Di Humanity First, sebuah organisasi nirlaba yang jauh lebih kecil yang dijalankan oleh sekte Muslim Ahmadiyah, penyelenggara membatalkan penggalangan dana untuk mengumpulkan uang untuk paket perawatan makanan dan kebutuhan rumah tangga setelah mengumpulkan 33 juta rupiah.
Sebagai perbandingan, kelompok itu, yang memiliki 60.000 anggota, mengumpulkan 10 kali lipat jumlah itu setelah gempa bumi dan tsunami Palu 2018 di Sulawesi Tengah, yang merenggut lebih dari 4.300 jiwa.
Kandali Achmad Lubis, koordinator Humanity First Indonesia, mengatakan pendapatan yang terbatas membuatnya lebih sulit untuk mengumpulkan dana.
“Di Palu dan tsunami, bencana itu terjadi di satu tempat,” kata Kandali. “Covid-19 mempengaruhi semua orang.”
Yang membuat keadaan menjadi lebih buruk adalah kenyataan bahwa bantuan pemerintah lambat dalam melewatinya.

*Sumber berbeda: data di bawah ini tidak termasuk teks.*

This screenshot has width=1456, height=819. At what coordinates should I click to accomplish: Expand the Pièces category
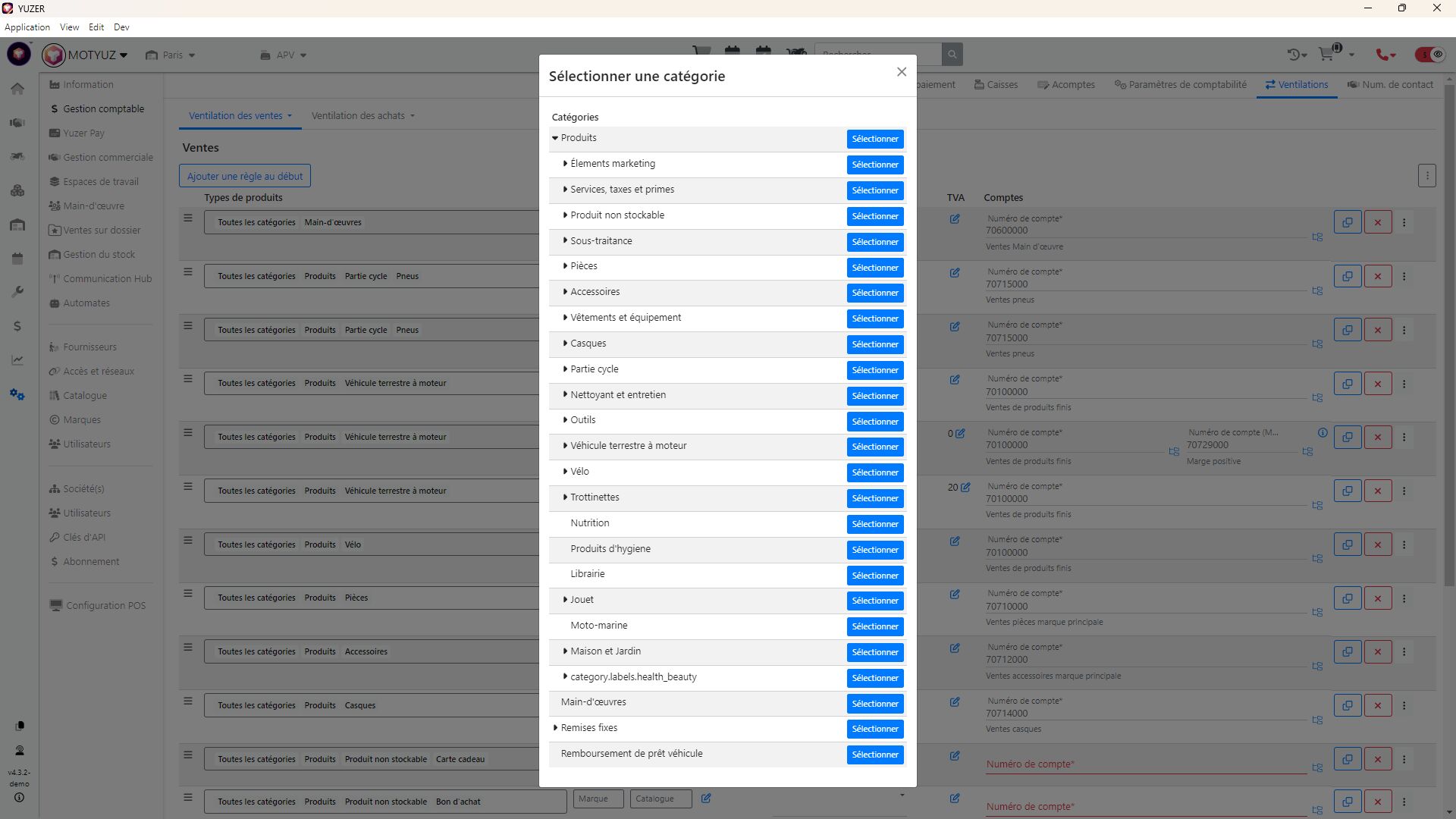tap(565, 266)
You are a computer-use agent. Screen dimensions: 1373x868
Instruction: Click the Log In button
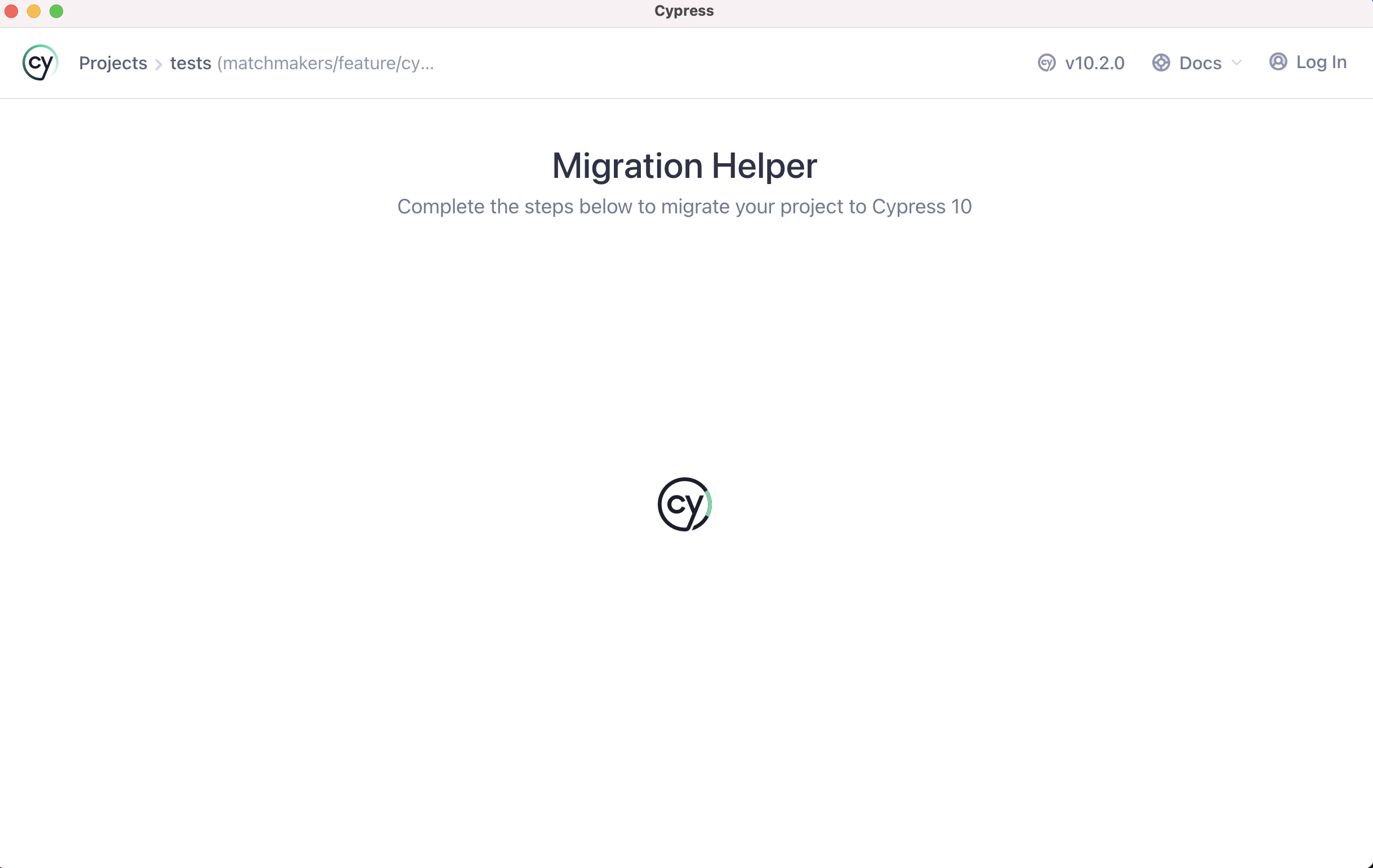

Kantor Presiden Joko Widodo merilis sebuah video pada akhir pekan Jokowi mencerca para menterinya pada 18 Juni dan mengancam perombakan kabinet karena kegagalan mereka untuk mendistribusikan semua kecuali sepotong sekitar 75 triliun rupiah yang disisihkan untuk meningkatkan respons bangsa terhadap virus, yang telah merenggut lebih dari 2.800 nyawa.
Sementara itu, pemerintah daerah Jakarta menyediakan bantuan pangan sebesar 275.000 rupiah untuk masing-masing dari 2,4 juta keluarga.
Pemerintah pusat telah memperluas bantuan yang ada untuk keluarga termiskin untuk memasukkan diskon listrik dan bantuan sebesar 200.000 rupiah per bulan selama sembilan bulan yang dapat dihabiskan untuk bahan pokok.
Pengangguran di sektor formal dapat meningkat tiga kali lipat menjadi 15 persen pada Februari mendatang, kata Bhumi Yudhistira, seorang ekonom di Institute for Development of Economics and Finance. Data tersebut tidak memperhitungkan sektor informal yang mati suri.
Sekitar 6,4 juta orang Indonesia telah kehilangan pekerjaan mereka dan putaran baru PHK kemungkinan akan memukul ekonomi pada bulan Agustus, kata kamar dagang dan industri negara itu (Kadin).
Perjuangan berlanjut bagi mereka seperti Juna, 26, yang harus tidur di pinggiran pasar basah di Kebayoran Lama, di selatan Jakarta.